Very interesting. Tape Tech turns their manufacturing over to China, and take a huge dive in quality. NorthStar takes bankruptcy. Tool Pro is really bad quality. Blue Line is over priced and, just different. Tape Worm has stayed the same for thirty years. No first hand experience with Columbia. Apla Tech leaves a bit to be desired. I guess the door is wide open for some new tool maker around here.... RICK!! :thumbup:


----------



## pipercub17 (Feb 26, 2010)

yep the door is wide open :thumbsup:


----------



## cazna (Mar 28, 2010)

Drywallmaster is making some great gear.

Good team to deal with too, even the founder gets on the phone and helps out at age 82.

Made in USA, very innovative taper, I think they deserve a mention and some support.


----------



## Tim0282 (Jan 8, 2008)

I will check them out. Thank You!


----------



## cazna (Mar 28, 2010)

They are just as good as northstar, maybe better becouse if you need help they are right there for you, I have the bone head speed wheel angle heads and the 5.5 flat box and the pump. Very well made solid gear. As i change and update my mixed kit it will be drywallmaster i will get.

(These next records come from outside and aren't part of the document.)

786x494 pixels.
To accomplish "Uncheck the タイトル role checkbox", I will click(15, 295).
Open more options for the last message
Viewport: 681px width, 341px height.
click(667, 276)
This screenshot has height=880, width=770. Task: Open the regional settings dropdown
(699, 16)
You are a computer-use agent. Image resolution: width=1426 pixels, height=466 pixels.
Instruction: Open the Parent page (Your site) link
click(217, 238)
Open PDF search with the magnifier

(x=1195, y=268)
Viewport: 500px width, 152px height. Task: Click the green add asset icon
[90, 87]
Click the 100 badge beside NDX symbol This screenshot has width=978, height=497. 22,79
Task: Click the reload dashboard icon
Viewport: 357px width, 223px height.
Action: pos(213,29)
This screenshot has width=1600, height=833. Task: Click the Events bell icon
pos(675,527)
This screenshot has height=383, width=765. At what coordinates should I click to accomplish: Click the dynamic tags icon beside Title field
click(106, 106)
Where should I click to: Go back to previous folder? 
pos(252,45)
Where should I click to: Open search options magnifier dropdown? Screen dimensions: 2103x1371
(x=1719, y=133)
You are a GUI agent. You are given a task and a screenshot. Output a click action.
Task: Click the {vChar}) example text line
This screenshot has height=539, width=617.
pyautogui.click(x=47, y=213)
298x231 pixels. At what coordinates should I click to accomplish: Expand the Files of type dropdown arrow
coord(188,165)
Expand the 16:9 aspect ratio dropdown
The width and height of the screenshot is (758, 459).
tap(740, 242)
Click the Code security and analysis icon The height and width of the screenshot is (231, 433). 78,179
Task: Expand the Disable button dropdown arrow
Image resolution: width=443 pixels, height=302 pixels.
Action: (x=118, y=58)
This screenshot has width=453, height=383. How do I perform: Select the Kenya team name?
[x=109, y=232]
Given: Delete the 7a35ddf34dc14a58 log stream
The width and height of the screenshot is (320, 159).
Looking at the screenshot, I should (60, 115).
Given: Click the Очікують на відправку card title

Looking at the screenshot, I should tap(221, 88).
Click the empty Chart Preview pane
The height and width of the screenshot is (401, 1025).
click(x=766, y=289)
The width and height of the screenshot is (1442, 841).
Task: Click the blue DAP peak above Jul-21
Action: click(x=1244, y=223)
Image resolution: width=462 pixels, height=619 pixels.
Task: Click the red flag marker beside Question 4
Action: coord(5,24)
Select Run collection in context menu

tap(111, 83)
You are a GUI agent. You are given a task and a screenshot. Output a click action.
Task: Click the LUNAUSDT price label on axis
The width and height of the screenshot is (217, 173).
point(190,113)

http://www.drywallmastertools.com/index.php


----------



## croozer (Jun 7, 2009)

*just for the record*

I am running a full set of columbia and can say they are a great product. Also good back-up if you call the "techs"...just my opinion...Dont know what is gonna happen though now they are amalgamated with marshalltown, hope nothing changes...


----------



## Capt-sheetrock (Dec 11, 2009)

croozer said:


> I am running a full set of columbia and can say they are a great product. Also good back-up if you call the "techs"...just my opinion...Dont know what is gonna happen though now they are amalgamated with marshalltown, hope nothing changes...


 I can't say enough good things about Columbia tools. I had an anglehead that was a factory defect. It was one year out of warranty when it failed. Columbia paid the freight BOTH ways and fixed it for FREE, and I mean exspress, had it back in a week. I use mostly Columbia tools, but also like DM alot also. On bigger jobs, I will use my DM tube to tape the butts and flats, and my Columbia tube to tape the corners and angles. Columbia is a better tube for the angles and corners.IMO

In comparison, I have a Mark IV pump for my Alpha-Techs. It had a defect clyinder (where the filter goes), the plateing is flaking off, causeing metal flakes to get in the mud and detroying the packings. Graco's response was "Its out of warranty, it is no longer our concern" .


----------



## cazna (Mar 28, 2010)

Well you suck graco, those machines cost a mint you would think they would help out??? 

And i thought i was a tool whore Sounds like the Capt is a whole brothal full of tool whores :thumbsup:


----------



## rhardman (Jul 7, 2009)

*Somewhere over the rainbow...*



Tim0282 said:


> Very interesting. Tape Tech turns their manufacturing over to China, and take a huge dive in quality. NorthStar takes bankruptcy. Tool Pro is really bad quality. Blue Line is over priced and, just different. Tape Worm has stayed the same for thirty years. No first hand experience with Columbia. Apla Tech leaves a bit to be desired. I guess the door is wide open for some new tool maker around here.... RICK!! :thumbup:


Did I hear someone say..."Robotics", "Half the weight of a Bazooka" or "2 moving parts guaranteed for 1.5 million activations?"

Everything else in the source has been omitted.